Aim of the exercise: Keep the wording of every entry intact in your copy, and omit the pictures.

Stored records
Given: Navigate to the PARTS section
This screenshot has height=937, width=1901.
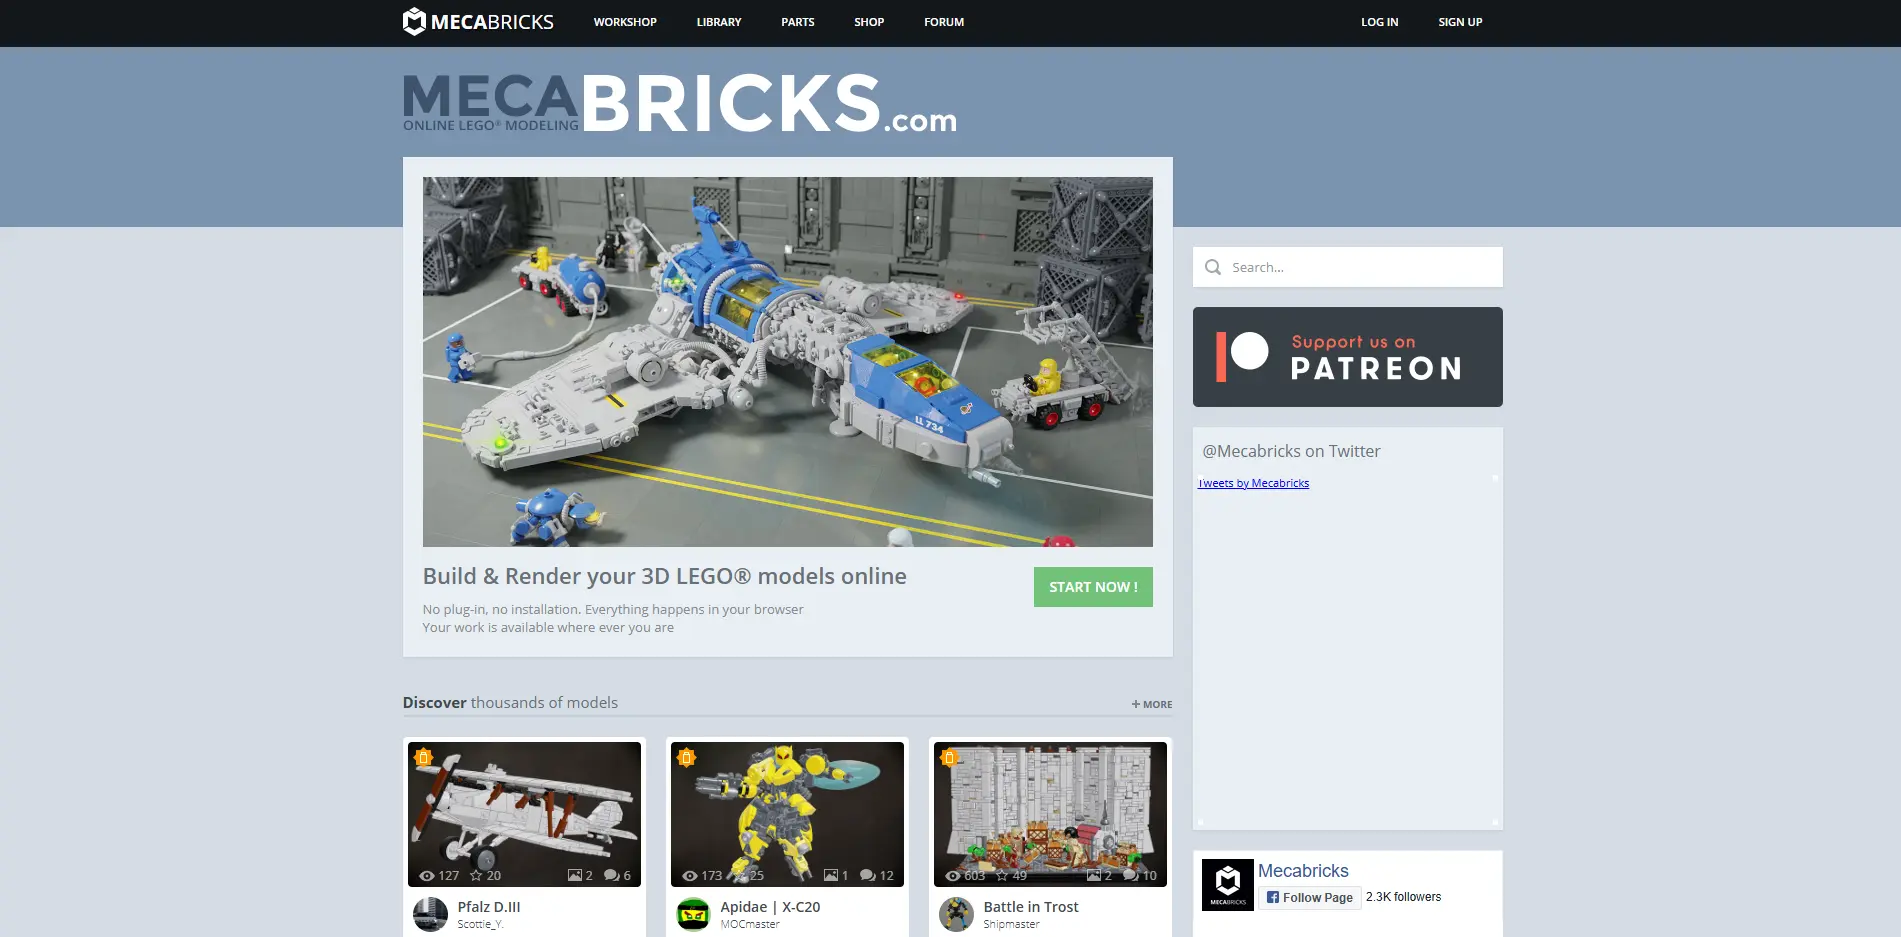Looking at the screenshot, I should pyautogui.click(x=797, y=21).
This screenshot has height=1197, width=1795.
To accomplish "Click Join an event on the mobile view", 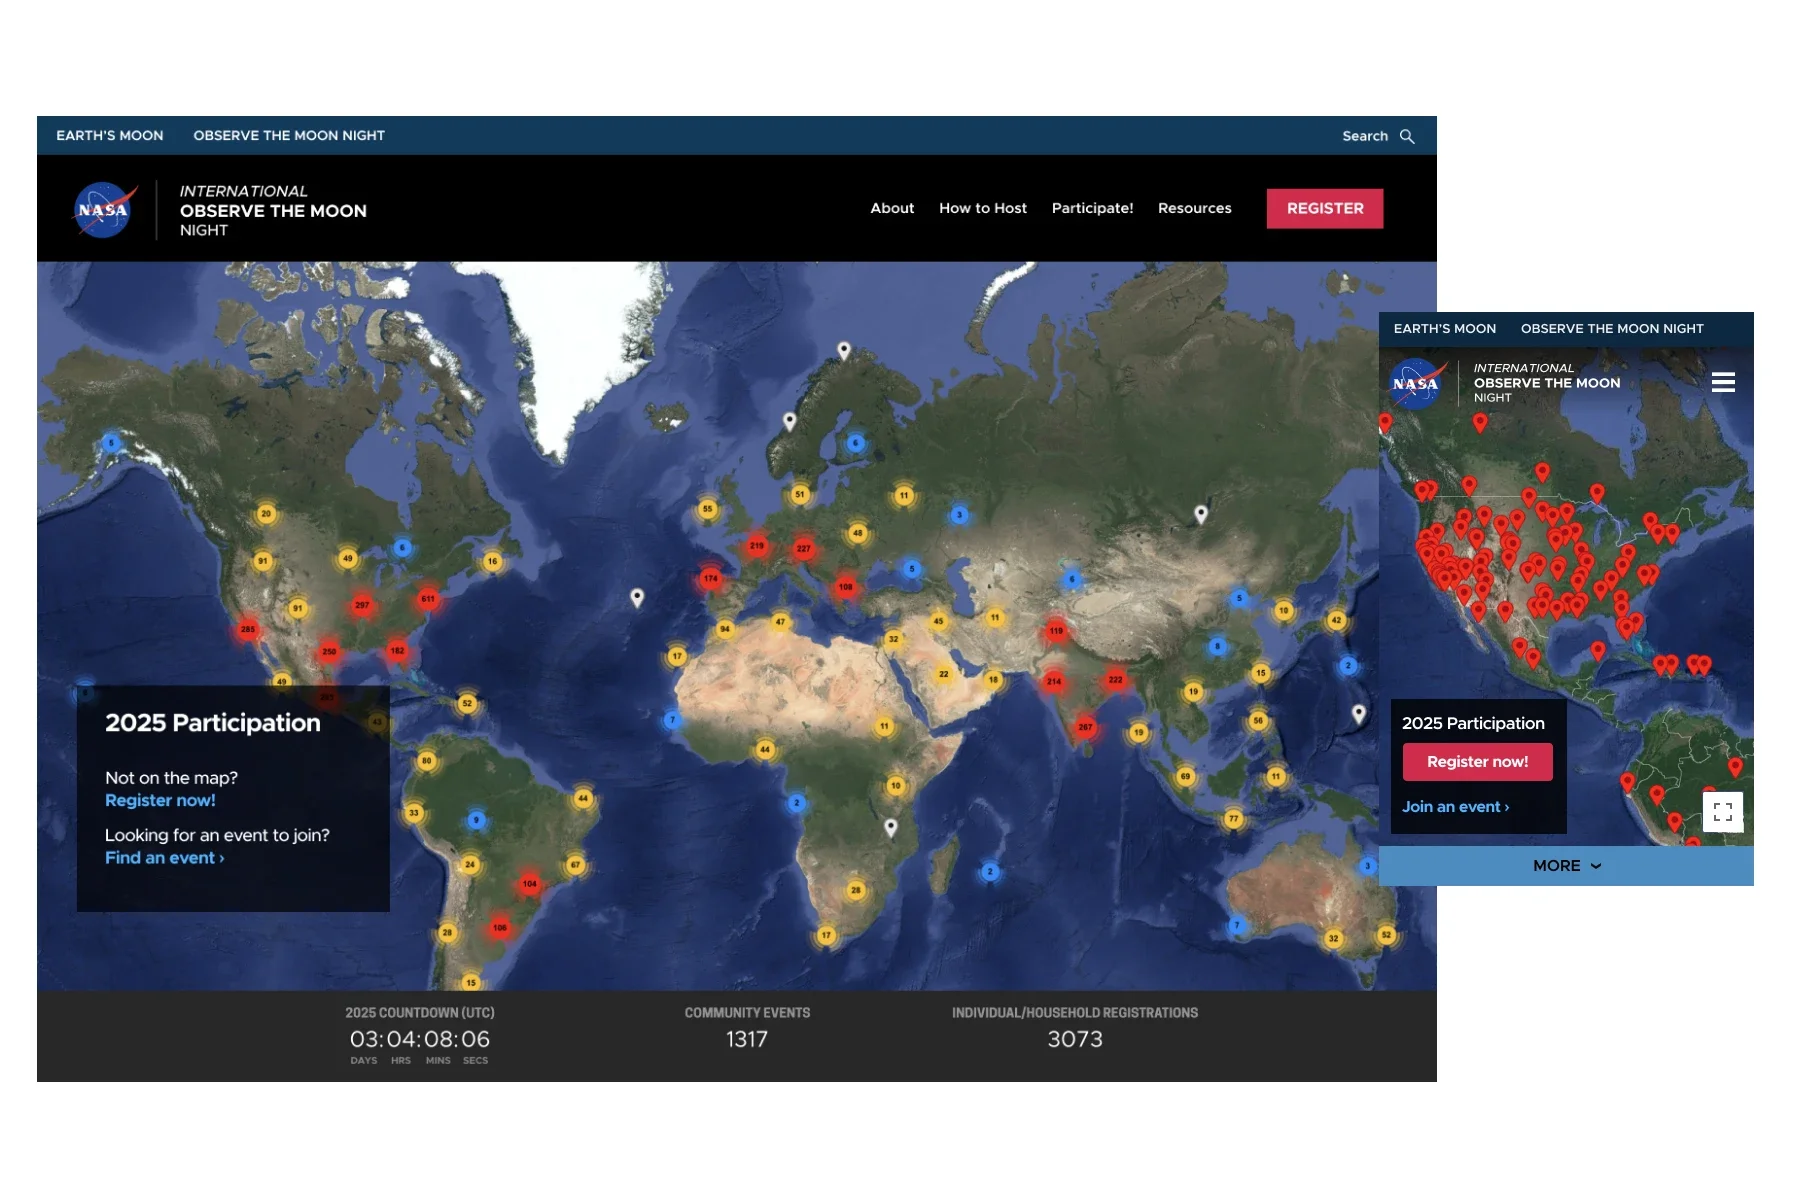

Solution to this task:
Given: Navigate to the PARTS section
This screenshot has height=937, width=1901.
Looking at the screenshot, I should pyautogui.click(x=797, y=21).
This screenshot has height=1197, width=1795.
To accomplish "Click Join an event on the mobile view", 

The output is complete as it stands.